Put it down to the onset of the media silly season. Perhaps. The fact is that, for whatever reason, ABC commentators missed the opportunity to opine about an apparent division within the Coalition between the Opposition Leader, Tony Abbott, and his communications spokesman, Malcolm Turnbull. Now that is news.
In an exclusive interview with The Australian Financial Review shortly before Christmas, Abbott said that ”there is still this left-of-centre ethos in the ABC” and expressed hope that the managing director of the ABC, Mark Scott, ”continues to address it”. Abbott commented that there is much about the public broadcaster that he likes and admires.
But, while praising ABC presenters Chris Uhlmann and Mark Simkin as ”highly professional, even-handed commentators/reporters”, Abbott commented that ”there is the ongoing issue of bias in the ABC news and current affairs section”.
Then, just before the new year, Turnbull addressed the left-leaning audience at the Woodford Folk Festival in Queensland. He delivered his familiar call for higher standards in politics. Interviewed by PM’s Alexandra Kirk after the talk, Turnbull called for the establishment of ”an independent and objective fact-checking website or service that can hold all of us to account – whether it is columnists writing about big issues and misleading people in their columns or whether it’s politicians doing the same”.
The immediate problem with Turnbull’s suggestion is that the ABC airs many a howler and then goes into denial mode when attention is drawn to its errors. In recent times, such influential documentaries as Menzies and Churchill at War and All the Way (on the Vietnam War) contained significant errors that ABC management refused to correct or even acknowledge.
An organisation that puts errors to air could not legitimately set itself up as an independent fact checker. The public broadcaster’s online publication The Drum also declines to address errors on its website – as I have documented in my Media Watch Dog blog. It’s unlikely that Turnbull’s proposal will happen. Also, the ABC is now too dominant in Australian journalism to oversee the professionalism of lesser media mortals.
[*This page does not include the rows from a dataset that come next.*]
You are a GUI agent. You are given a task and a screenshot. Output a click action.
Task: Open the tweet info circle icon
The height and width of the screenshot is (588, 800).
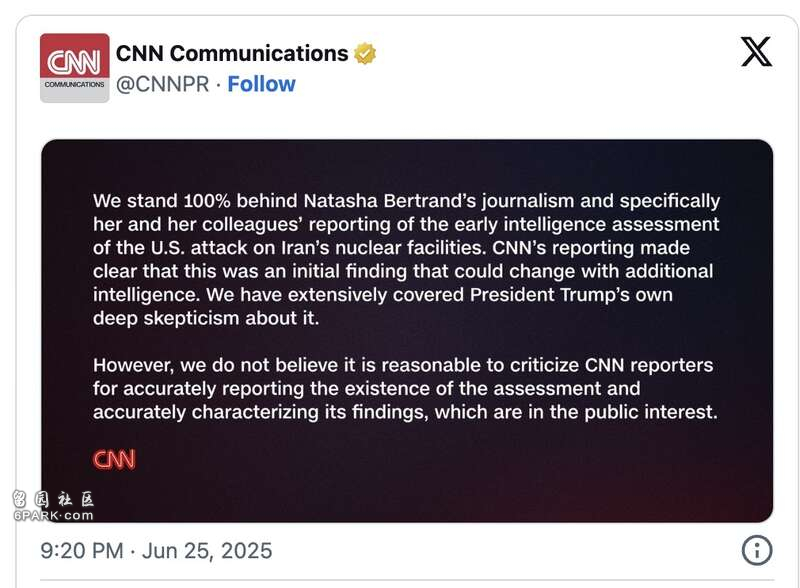(x=757, y=550)
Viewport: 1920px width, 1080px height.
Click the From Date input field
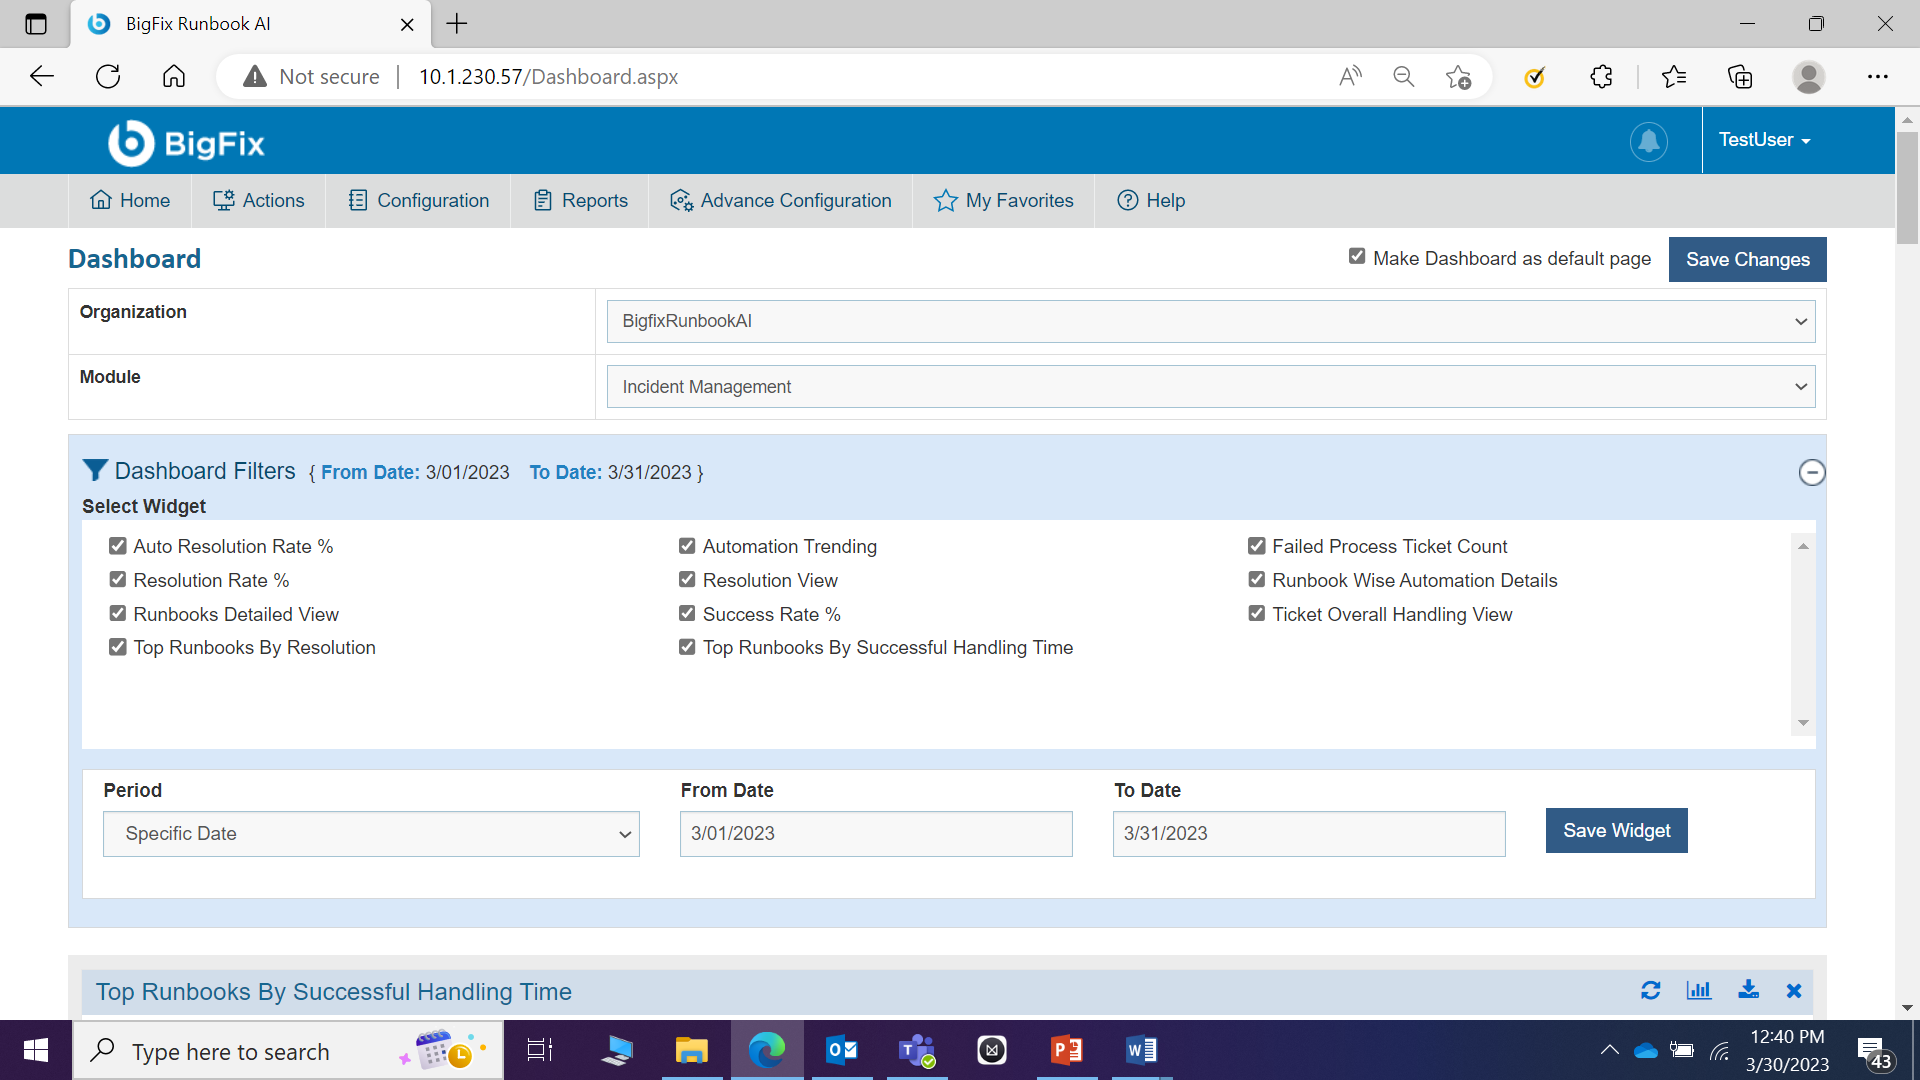tap(875, 834)
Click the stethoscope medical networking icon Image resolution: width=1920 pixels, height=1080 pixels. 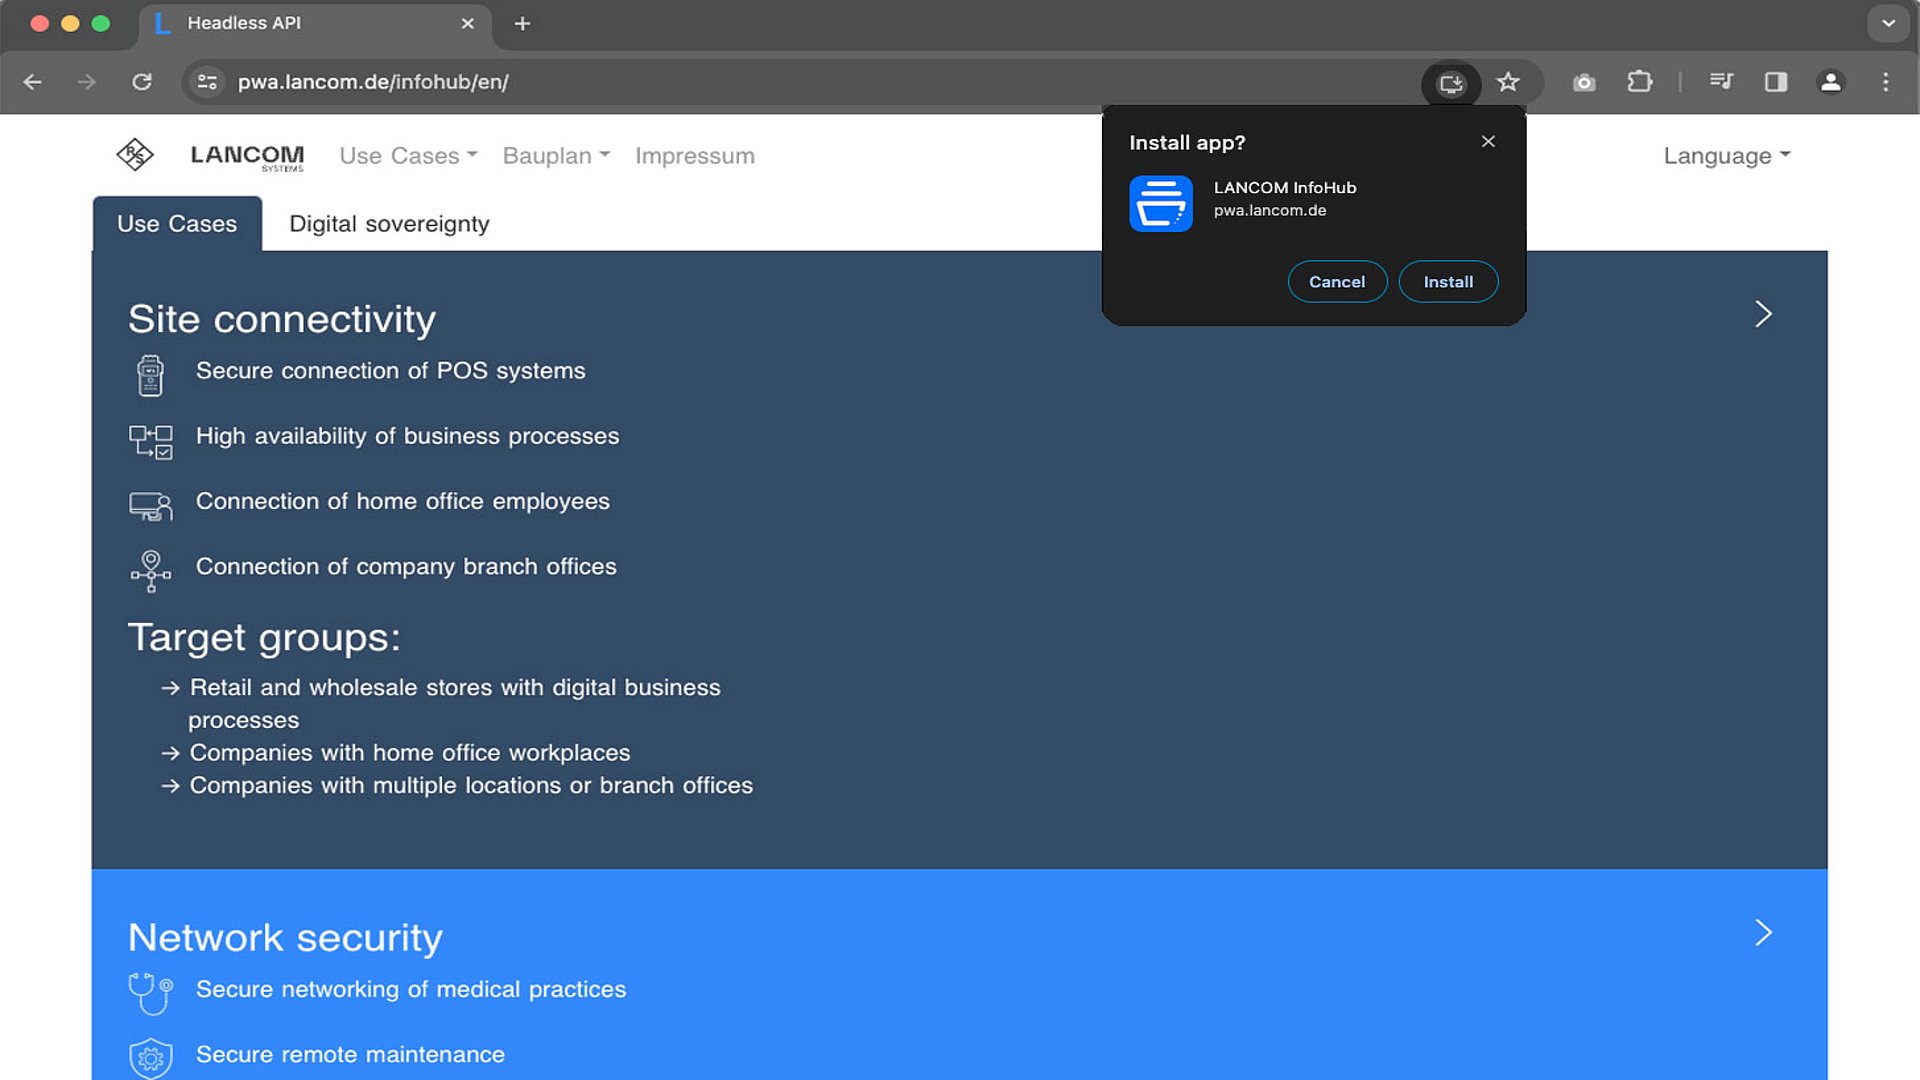point(150,993)
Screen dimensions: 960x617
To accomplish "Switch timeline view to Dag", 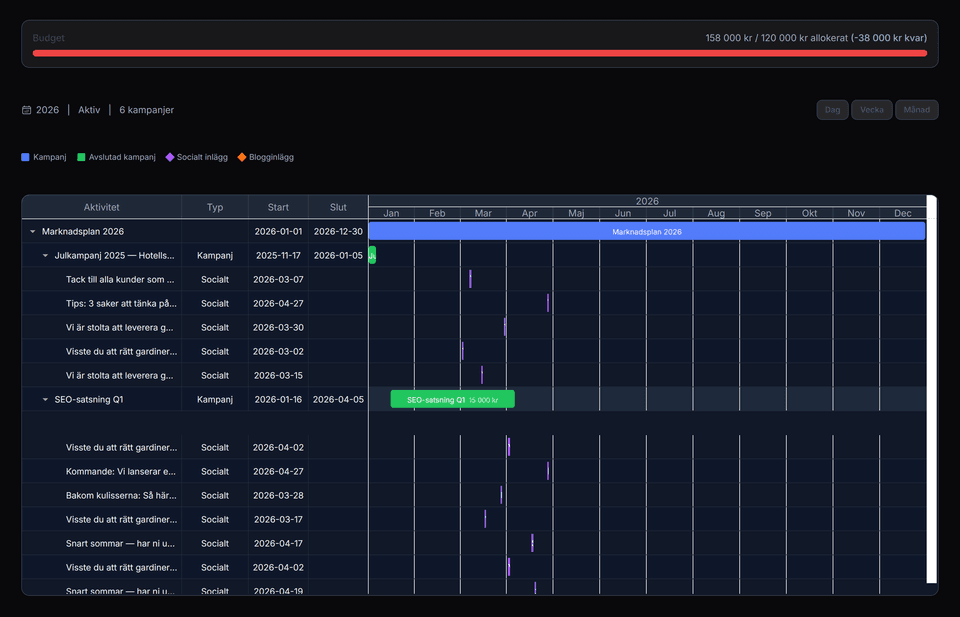I will click(x=832, y=110).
In December, the letters and opinion pages of The Australian contained substantial criticism of a perceived lack of balance on such ABC 1 programs as Insiders and Q&A. This is unfair. At least Insiders and Q&A give political conservatives a chance to state their case and, as such, provide diversity to the taxpayer-funded public broadcaster. In any event, guests on Insiders and Q&A are just that – guests. They are not employed by, or contracted to, the ABC.
The essential criticism of the ABC is that it does not engage even one political conservative as a presenter or producer or editor on any of its prominent television or radio or online outlets. This despite Scott’s pledge, made over six years ago, that, under his management, a ”further diversity of voices” would be carried on the public broadcaster. It has not happened.
The ABC is replete with leftists or left-of-centre presenters/producers/editors. But it remains virtually a conservative-free zone. If ABC management is aware of conservatives to match the likes of Phillip Adams, Jonathan Holmes, Fran Kelly and others – then it should name names. Otherwise, it should cut the pretence.
There is no conspiracy at play here. It is a natural phenomenon that like-minded people tend to mix with, and engage, their own. Arthur S. Brisbane reflected on this reality after he stepped down from his two-year appointment as the public (or reader’s) editor of The New York Times.
Writing in that paper’s Sunday Review on August 25 last year, Brisbane referred to a left-liberal world view, which ”virtually bleeds through the fabric of the Times”. As a result, according to Brisbane, ”developments like the Occupy movement and gay marriage seem almost to erupt in the Times, overloved and undermanaged, more like causes than news subjects”.
A similar world view pervades the public broadcaster in Australia. This leads ABC staff to embrace left-liberal causes and to defend one another from criticism about lack of balance, unprofessional behaviour or factual error.
The fact is that there is more real debate on Rupert Murdoch’s Fox News than on some ABC programs. The final Fox News Watch program last year consisted of a real political debate between Jim Pinkerton, Juan Williams, Richard Grenell and Judy Miller. Meanwhile, ABC 1’s Media Watch program has only had leftist commentators in over two decades. Turnbull, please note.
Gerard Henderson is the executive director of the Sydney Institute.